South Korea's high-tech sector won't be taking the spotlight at Taiwan's biggest annual extravaganza.
The New Year's fireworks display at Taipei 101 has long been among the world's most spectacular. This year, South Korean electronics giant Samsung Electronics Co. reportedly had offered 40 million New Taiwan dollars ($1.4 million) to light the building's top stories with the Samsung name and logo after the fireworks.
With many people and politicians voicing objection to selling the display to Samsung, tourism authorities bought the right to show the tourism logo "Time for Taiwan" in both English and Chinese characters.
Taipei 101 spokesman Michael Liu declined to say if tourism authorities won the bid over Samsung.

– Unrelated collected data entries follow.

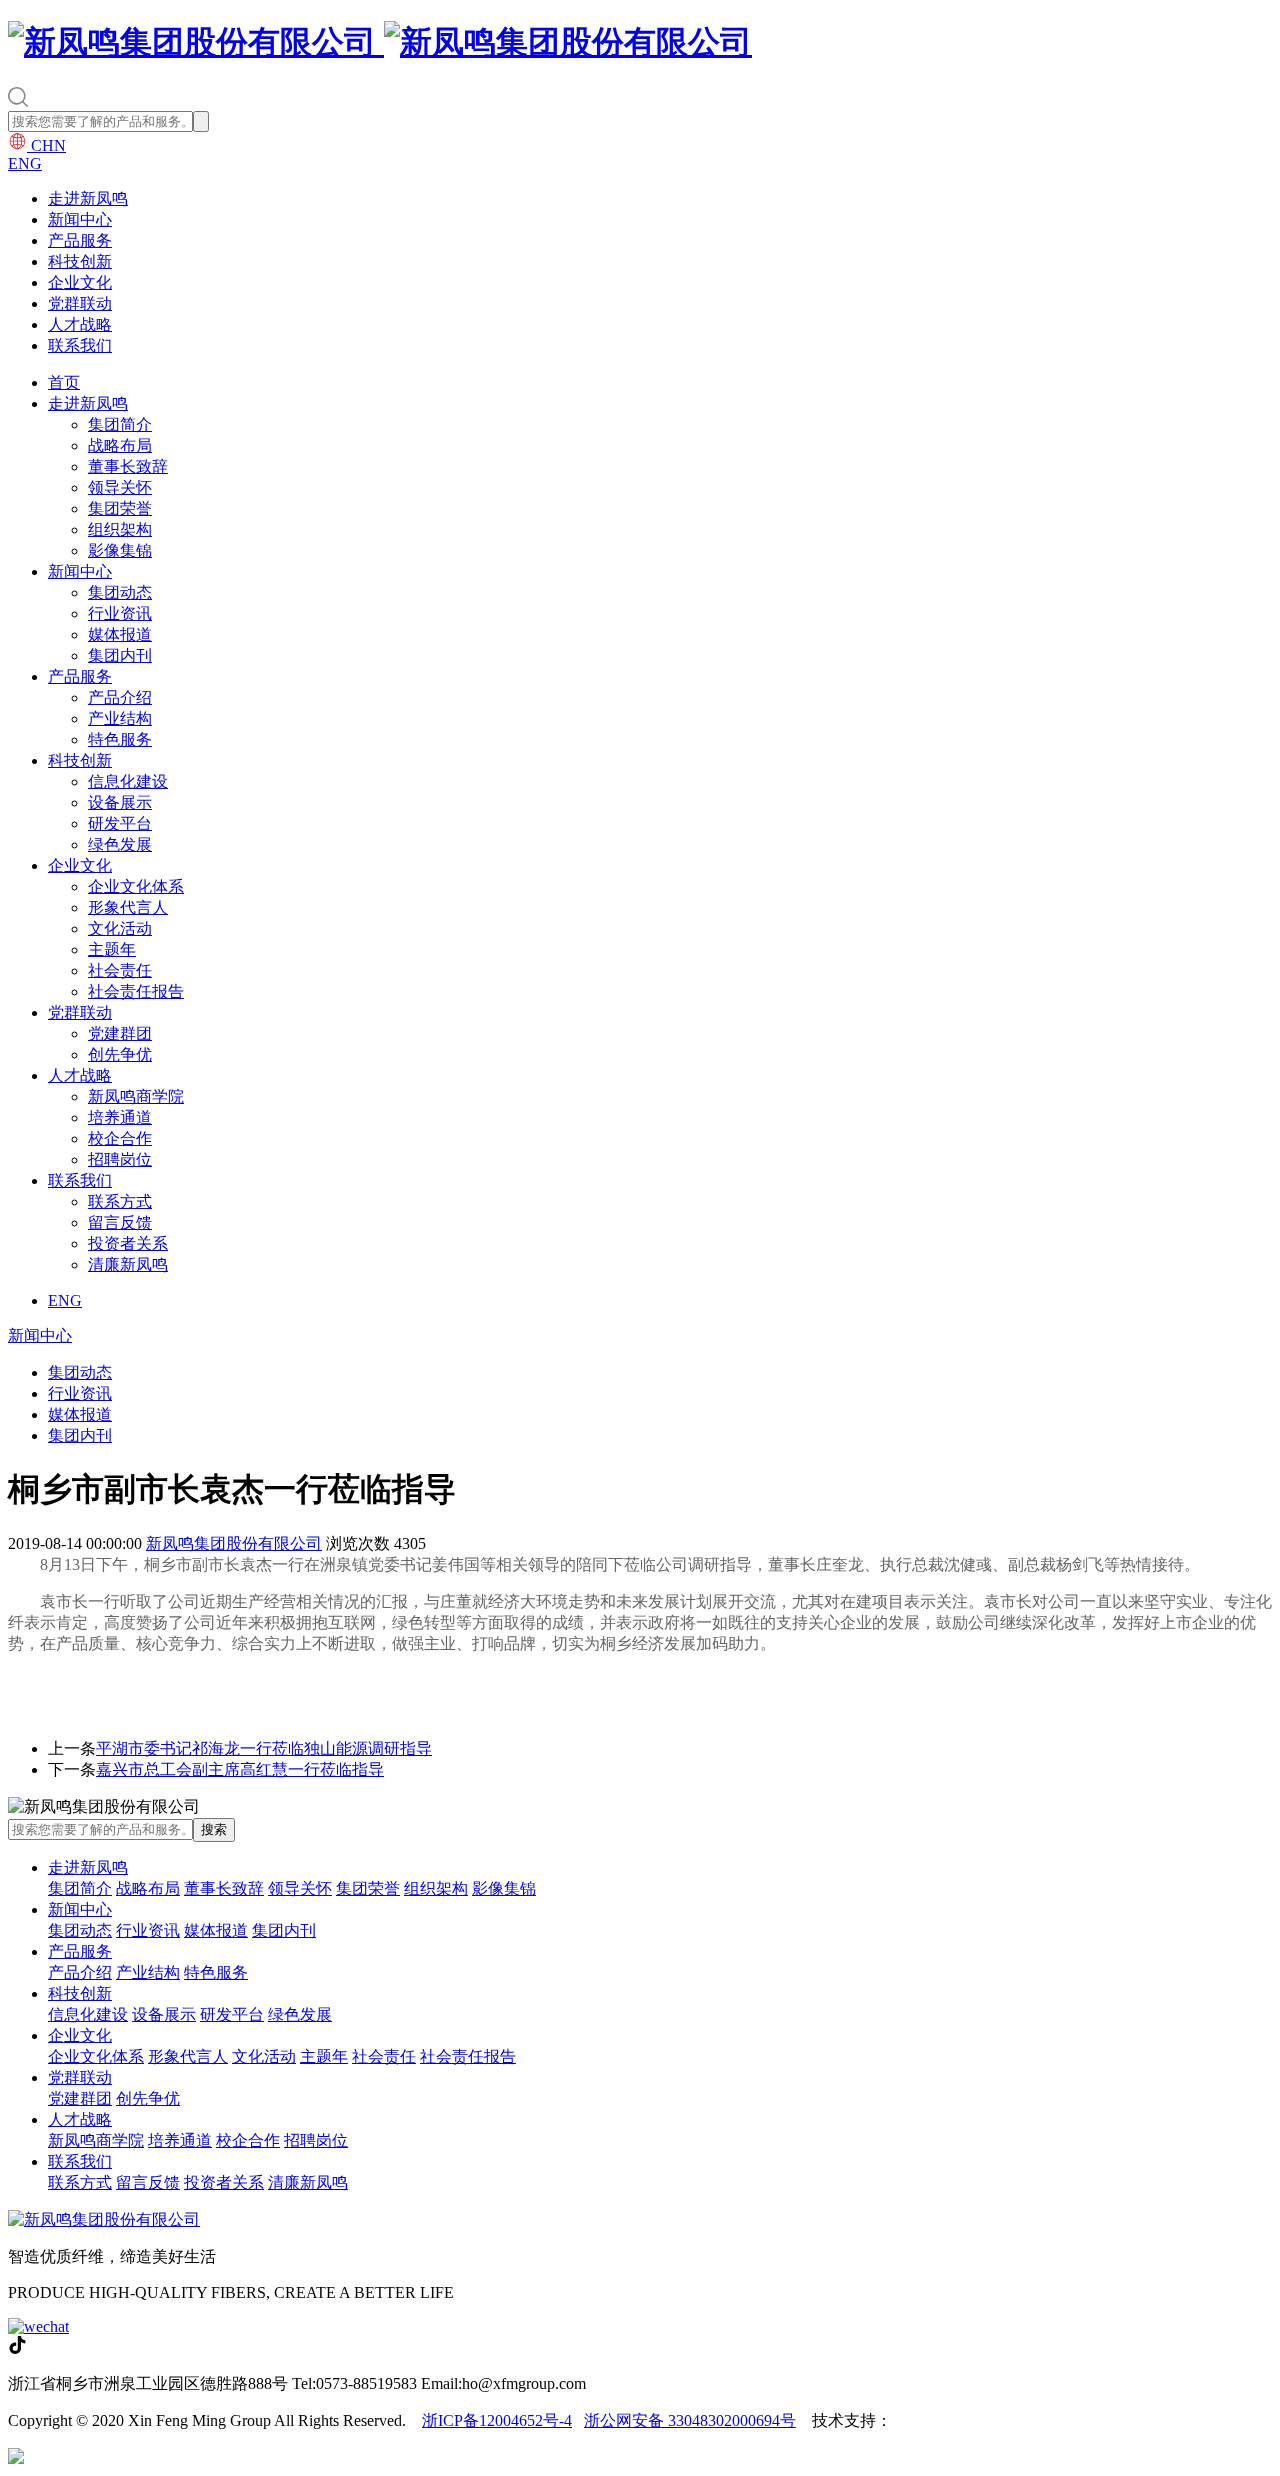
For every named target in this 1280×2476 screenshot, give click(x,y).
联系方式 (120, 1201)
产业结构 (120, 718)
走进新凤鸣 (88, 198)
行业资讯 (120, 613)
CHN (46, 145)
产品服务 (80, 240)
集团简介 (120, 424)
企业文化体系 (136, 886)
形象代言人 (128, 907)
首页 (64, 382)
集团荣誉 (120, 508)
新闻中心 (80, 219)
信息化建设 (128, 781)
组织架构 (120, 529)
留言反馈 (120, 1222)
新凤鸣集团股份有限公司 (234, 1543)
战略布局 (120, 445)
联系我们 (80, 345)
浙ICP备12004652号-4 (497, 2420)
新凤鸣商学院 (136, 1096)
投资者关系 (128, 1243)
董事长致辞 (128, 466)
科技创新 (80, 261)
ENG (25, 163)
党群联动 (80, 303)
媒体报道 (120, 634)
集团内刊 (120, 655)
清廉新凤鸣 (128, 1264)
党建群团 (120, 1033)
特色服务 (120, 739)
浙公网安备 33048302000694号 (690, 2420)
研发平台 (120, 823)
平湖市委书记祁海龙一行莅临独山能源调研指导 (264, 1748)
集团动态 (120, 592)
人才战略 (80, 324)
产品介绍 (120, 697)
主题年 (112, 949)
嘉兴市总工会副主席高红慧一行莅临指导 (240, 1769)
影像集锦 (120, 550)
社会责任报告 (136, 991)
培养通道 (120, 1117)
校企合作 (120, 1138)
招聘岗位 (120, 1159)
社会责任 (120, 970)
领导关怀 (120, 487)
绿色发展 (120, 844)
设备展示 (120, 802)
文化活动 (120, 928)
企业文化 (80, 282)
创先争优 (120, 1054)
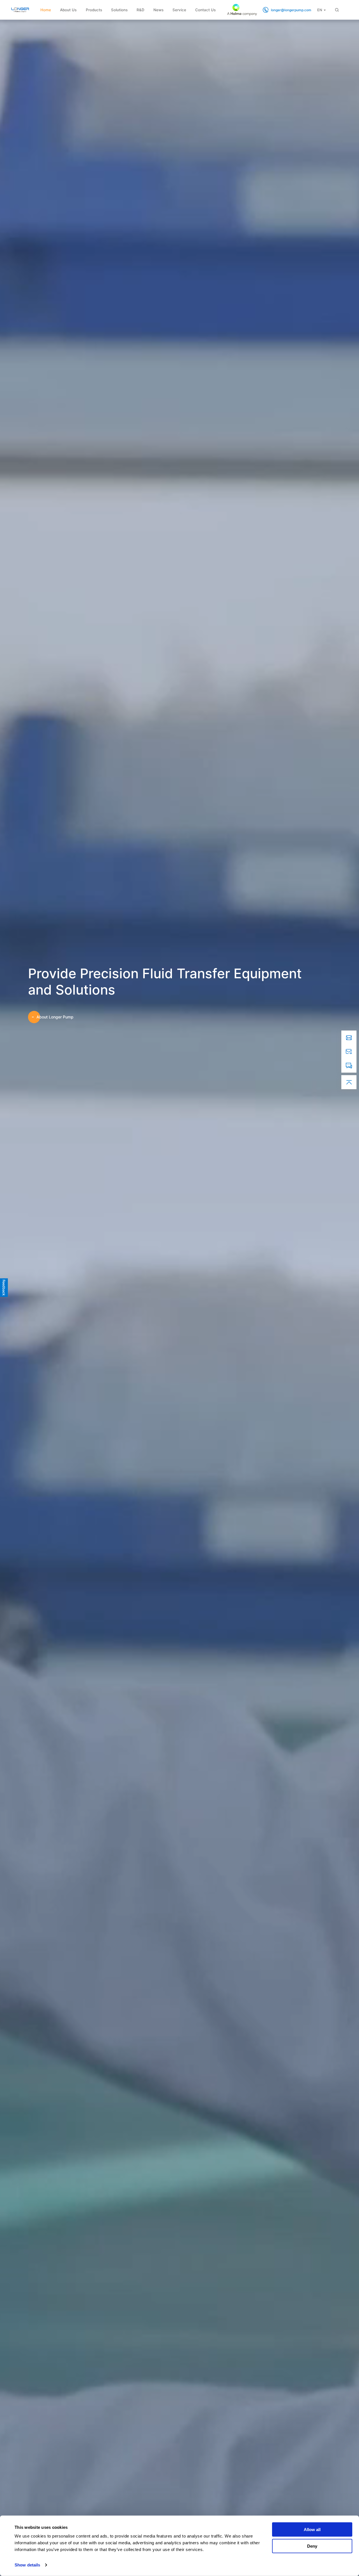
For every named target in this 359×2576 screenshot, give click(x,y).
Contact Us (205, 10)
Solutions (119, 10)
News (158, 10)
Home (45, 10)
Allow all (312, 2529)
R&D (140, 10)
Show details (27, 2565)
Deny (312, 2545)
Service (179, 10)
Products (94, 10)
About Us (68, 10)
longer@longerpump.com (291, 10)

But Taiwan's Vice Transport Minister Yeh Kuang-shih, who oversees tourism, has said a Samsung commercial on New Year's eve "would be inappropriate under the current atmosphere."
Taiwan has vied bitterly with South Korea in high-tech sectors from chip making, computers to smartphones. With Samsung gaining in financial, design and manufacturing prowess, the South Korean giant has beat several of its Taiwanese competitors, most notably smartphone maker HTC Corp.
HTC's latest strategy—advertising heavily in Japan—appears to have helped to halt it sliding revenues, likely because Japanese consumers are just as wary about South Korean makers' threat to their domestic makers.